Все, хватит воспоминаний. Майкл прогнал их прочь, боль еще была слишком острой, хотя прошло уже двадцать лет. Он принялся думать о том, что случилось накануне.

Кто сказал, что мальчик от Этана? Это лишь слова его матери. Возможно, она действительно знала Этана и эта часть была правдивой. Но они могли быть просто знакомыми. Девица могла узнать, что отец Этана владеет зоомагазином, и решила выдать своего ребенка за его внука. Этан уже не мог ни подтвердить это, ни опровергнуть, поэтому она могла понадеяться, что ей это сойдет с рук.

«Я торговала наркотиками», – сказала она. Вот об этом Майкл знал все, знал, как наркотики превращают человека в лжеца и вора. Как они лишают его самоуважения, срывают последние покровы приличий. В последние ужасные несколько недель перед той страшной ссорой он едва узнавал Этана. В угрюмом подростке, чистившем карманы Майкла и пропадавшем по ночам, не было ничего от того маленького мальчика, которого он качал на качелях и которому помогал делать уроки.

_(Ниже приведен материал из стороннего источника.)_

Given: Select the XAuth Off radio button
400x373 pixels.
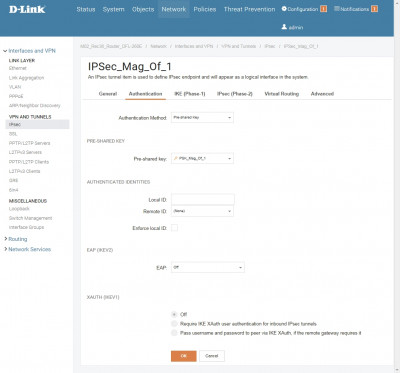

Ребенок в магазине был младше, чем Этан в то время, когда погибла Рут. На вид года два-три. Что у него за жизнь с матерью, которая связана с наркотиками, и без отца, кем бы он ни был? Майклу стало страшно при мысли о том, в каком притоне она жила вместе с другими бродягами.

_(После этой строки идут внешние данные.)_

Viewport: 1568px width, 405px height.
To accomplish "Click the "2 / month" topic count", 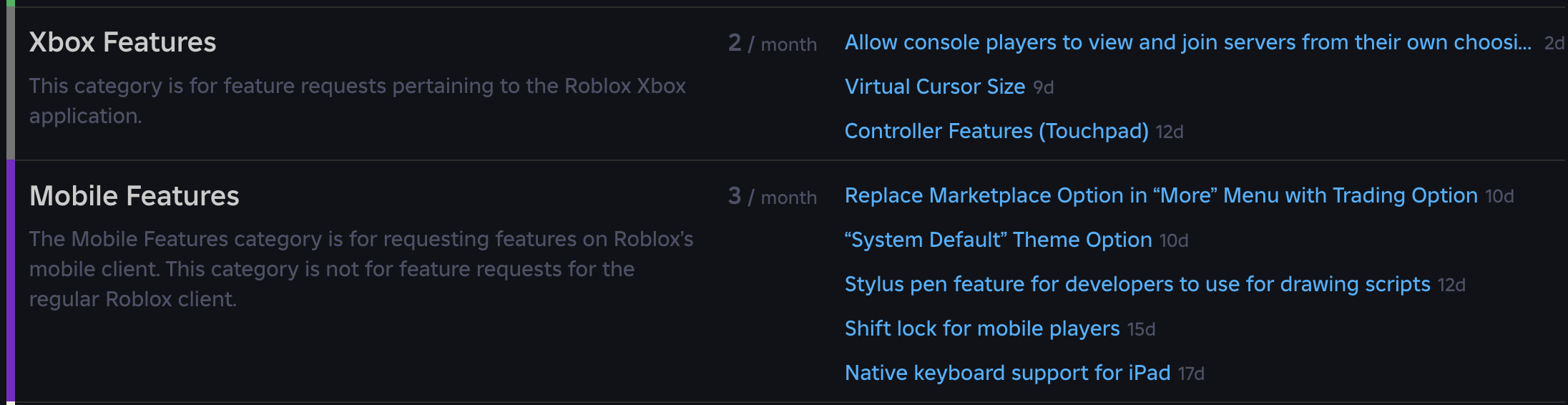I will (772, 44).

Она сказала, что больше не торгует наркотиками, но в этом Майкл сомневался. С чего бы ей бросать это занятие, если оно приносит ей деньги? Куда как легко охотиться на самых слабых, выжимая из них последний цент, когда они умоляют дать им дозу и готовы на все ради нее.

Она сказала, что их выгнали оттуда, где они жили. Значит, мальчик бездомный, у него нет даже плохонькой кровати.

«Прекрати», – остановил себя Майкл. Он снова ткнул кулаком в подушку, приказывая мозгу заткнуться, мечтая о сне. Но мысли не оставляли его в покое. Этан отказывался оставить его в покое. Единственный сын Майкла, его единственный любимый сын умер от передозировки в двадцать четыре года. Теперь он лежит под шестью футами земли на кладбище рядом со своей матерью.

А что, если вся эта история – правда? Что, если Этан и сам стал отцом? Как бы неприятно это ни было Майклу, существует вероятность того, что девица говорила правду. Может быть, Этан держал малыша на руках. Может быть, у него были чувства к этой девушке…

Майкл сердито тряхнул головой. Глупости, полная чушь и ложь. Кто-то пытается его облапошить, вытянуть из него деньги. Он не может отвечать за незнакомых ему людей, какими бы ни были их обстоятельства. Они для него ничего не значат.

Майкл услышал, как капли снова забарабанили по оконному стеклу, налетел ветер. Опять этот проклятый дождь. Он вспомнил, как лежал в постели после ухода Этана, слушая, как шумит дождь, и гадая, есть ли у его сына крыша над головой.

Он снова повернулся на другой бок, натянул на голову одеяло, чтобы не слышать шум дождя. В две минуты седьмого Майкл наконец заснул крепким сном.